In David R. Palmer’s Emergence, the world has ended in a bionuclear apocalypse, and only the smart people survived. The survivors are not just smart, they’re literally a superior species of humanity, a homo post hominem of rational geniuses who have quietly evolved among us. Immune to all disease, and aware of the apocalypse in advance, they survive both the nuclear war and the ensuing plague. The world is now clean of normal people. It’s the Day of the Übermensch.

The protagonist is an 11-year old girl, a speed-reading genius who can use her karate skills to perform superhuman feats of strength, and we follow her on her search for other survivors in the American wasteland.

The premise and the style of Emergence is so Heinleinian that you can read it as either a homage or a parody. It works as both. Every major and minor character we meet could be the hero of a Heinlein novel, which is both ridiculous and adorable.
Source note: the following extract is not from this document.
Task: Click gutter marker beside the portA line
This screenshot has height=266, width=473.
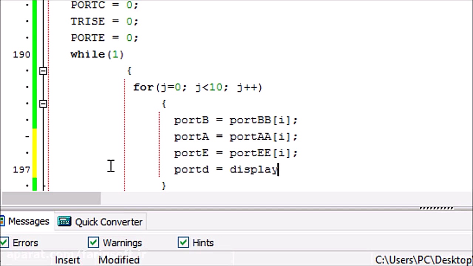Action: pyautogui.click(x=27, y=137)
It’s like someone has made a wish fulfillment fantasy out of Heinleinian elitism. “I liked that story where those people were smarter than everybody else, now let’s make a story where everybody is super-smart, except this little girl who is even smarter than that.”

Right. But still: Adorable. And fun. Misguided, but in a unique way. I can’t take it seriously, but I can’t hate it either, and apathy is not an option here.